Nada se dejó al azar. Estaba en juego no sólo la actuación del abuelo sino el honor de la familia.

Pero el Domingo de Ramos, día en que el abuelo haría su debut como representante del Altísimo, tuvimos un altísimo problema, cuando comprobamos que la mansa burra destinada para la entrada triunfal a Jerusalén, se había escapado la noche anterior.

Como no fue posible hallarla (seguramente en su humildad pensó que no era digna de semejante papel), tratamos de buscarle reemplazo a las carreras, pro en toda la comarca únicamente encontramos un burro cerrero y mañoso, que, asustado ante la multitud aleluyante, se negó a caminar, no obstante que ya Cristo estaba sobre sus lomos.

De nada valieron improperios y empujones.

El burro seguía clavado en su sitio simulando mansedumbre, con la terca pasividad de los rebeldes inactivos.

Fue entonces cuando algún muchacho, al que nunca pudimos identificar plenamente, chuzó al jumento en sus partes nobles, con el tronco de un ramo bendito.

Allí fue el desbarajuste total: brincos, relinchos, coces, mujeres corriendo, niños gritando y hombres riéndose, mientras el pobre Cristo, desgajando madrazos, se iba al suelo, entre burlas, cánticos y palmas.

Perdió, así, brillantez aquella Semana Santa porque el abuelo, aunque dolorosamente aporreado y a pesar de nuestros ruegos, se negó a aceptar reemplazo para su divina actuación.

De manera que, como no podía agacharse, no pudo lavar los pies de sus discípulos el Jueves Santo.

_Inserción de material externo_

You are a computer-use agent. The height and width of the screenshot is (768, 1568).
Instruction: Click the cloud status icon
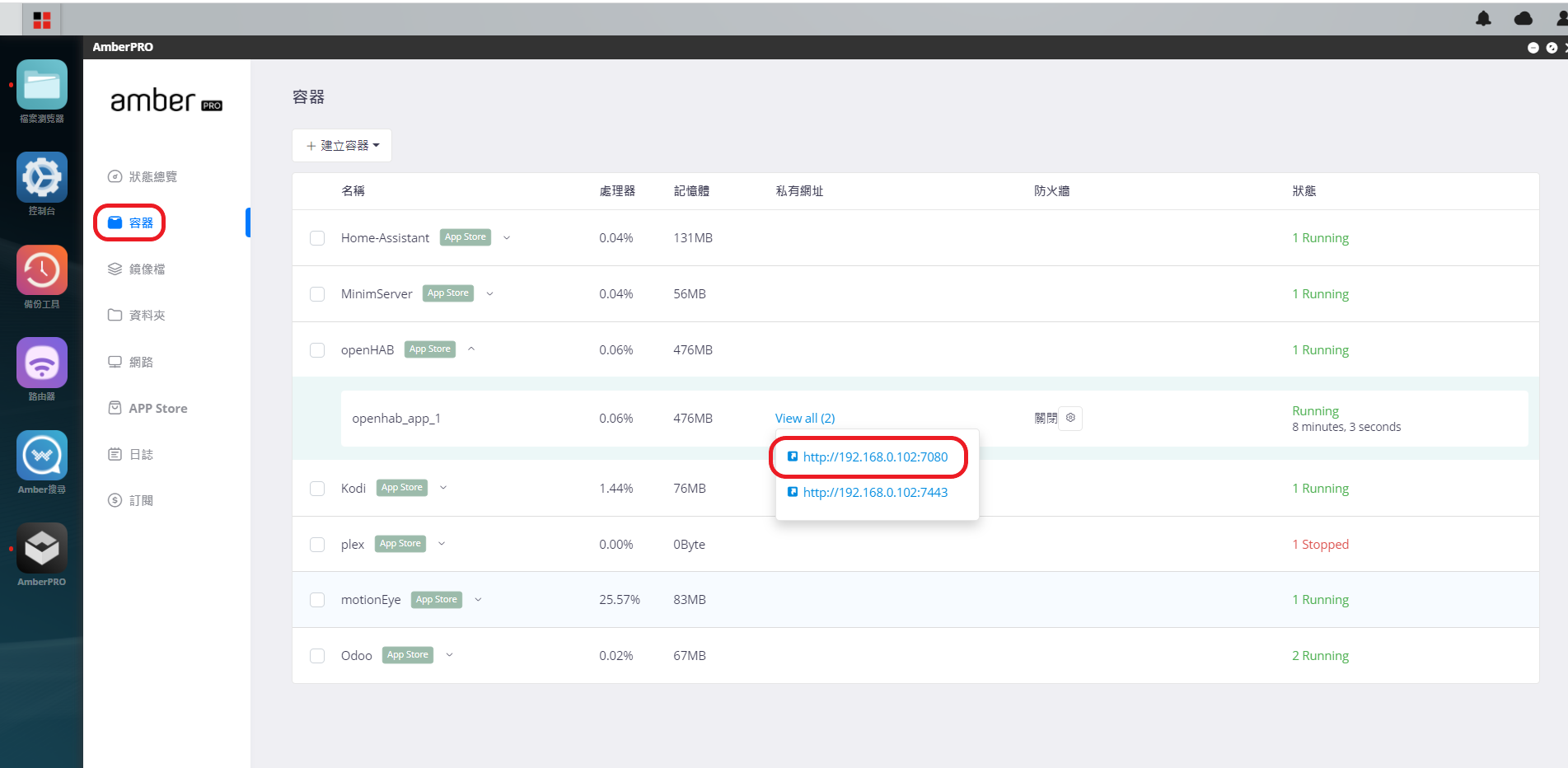[1524, 18]
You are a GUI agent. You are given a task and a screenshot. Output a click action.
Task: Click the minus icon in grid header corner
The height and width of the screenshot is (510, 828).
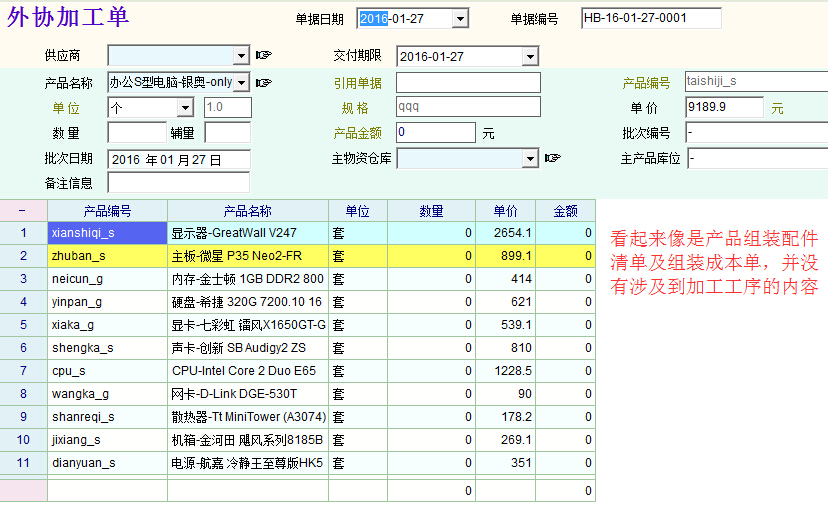[23, 211]
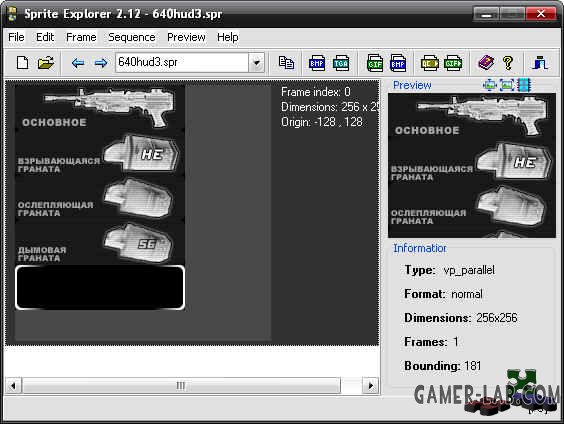Open a sprite with the folder icon
Image resolution: width=564 pixels, height=424 pixels.
[x=46, y=63]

El viernes, Simón de Cirene tuvo que cargar la cruz durante todo el trayecto hasta el Calvario.

La Verónica no pudo enjugarle el rostro ensangrentado, ni María pudo abrazar a su santísimo Hijo y abuelo nuestro.

Y ya en el Gólgota, aquel Cristo sólo pudo ser clavado de un brazo porque el otro lo llevaba en cabestrillo.